The TGA says romosozumab should only be prescribed if the benefits outweigh the risks.
Romosozumab is contraindicated in patients with a history of heart attack or stroke, the TGA has warned after investigating the risks of the osteoporosis drug.
The TGA said clinicians should discuss the balance of risks and benefits with patients who are taking romosozumab (Evenity, Amgen), which is listed on the PBS for severe, established osteoporosis in men and postmenopausal women.
Rheumatologist and head of rheumatology at Sydney’s Westmead Hospital, Associate Professor Peter Wong, said treatment decisions should be made on a case-by-case basis after weighing the risks and benefits for each patient.
“We’ve known that in someone with unstable cardiovascular disease, romosozumab is probably not the right drug to use,” said the medical director of Healthy Bones Australia.

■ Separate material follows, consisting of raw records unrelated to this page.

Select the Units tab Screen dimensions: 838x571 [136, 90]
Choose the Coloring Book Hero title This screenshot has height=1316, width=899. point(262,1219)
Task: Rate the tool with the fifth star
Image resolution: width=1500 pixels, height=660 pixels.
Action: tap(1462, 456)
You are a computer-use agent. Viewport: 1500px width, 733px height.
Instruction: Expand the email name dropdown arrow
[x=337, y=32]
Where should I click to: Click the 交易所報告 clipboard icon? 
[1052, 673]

“Have a chat to the patient about risks and benefits, and come to a shared decision as to whether the drug is appropriate. It’s always a matter of matching the right drug to the right patient.”
The TGA updated the medication’s Product Information and Consumer Medicine Information to include new warnings about the potential risks of major adverse cardiac events in patients after examining evidence from the ARCH trial, which showed an increase in myocardial infarction and stroke in patients treated with Evenity compared to controls.
“Evenity is contraindicated in patients with previous myocardial infarction or stroke,” the Product Information now says.
“When determining whether to use Evenity for an individual patient, consideration should be given to their fracture risk over the next year and their cardiovascular risk based on risk factors (e.g. established cardiovascular disease, hypertension, hyperlipidaemia, diabetes mellitus, smoking, severe renal impairment, age).
“Evenity should only be used if the prescriber and patient agree that the benefit outweighs the risk.”
The TGA said it had received nine case report notifications of serious adverse events, with two leading to death.
But the TGA added: “We consider that the benefit-risk balance of romosozumab remains positive, and it continues to be a useful treatment for osteoporosis for some patients.”
Professor Wong said a patient with severe osteoporosis had a 30% risk of dying in the 12 months after having a hip fracture.
“This is not a benign disease, and we’re talking about a very small increased risk in a major adverse cardiovascular event, probably heart attack or stroke.
“If you have a hip fracture, there’s a 30% mortality at 12 months, and we know that effective treatment for osteoporosis halves your risk of having a fracture.”
Professor Wong said if a patient had had a heart attack in the previous 12 months, or had unstable angina or a recent stroke, he probably would not use romosozumab because of the ARCH study results.
“But if someone had terrible osteoporosis, they were fracturing and I knew I could halve their risk by giving them romosozumab, and they’ve had a history of vascular disease, I would have to chat with them and say, ‘this is a really effective drug at thickening your bones, but it may increase the risk of heart attack and stroke. What do you think?’”
The TGA investigated the risks of romosozumab after conflicting evidence from two trials.
One 2016 study in the NEJM found no difference in major adverse cardiac events between the romosozumab and the placebo groups in postmenopausal women.
However, the 2017 ARCH study in the NEJM found that serious cardiovascular events were more frequent in among postmenopausal women who took romosozumab compared with those who took alendronate for 12 months.
The double-blind, phase III active-controlled ARCH study found that 50 patients (2.5%) in the romosozumab group and 38 (1.9%) in the alendronate group reported serious cardiovascular adverse events (OR 1.31, 95% CI 0.85 to 2.00).
The researchers noted that alendronate was associated with a reduced risk of adverse cardiovascular events in some studies.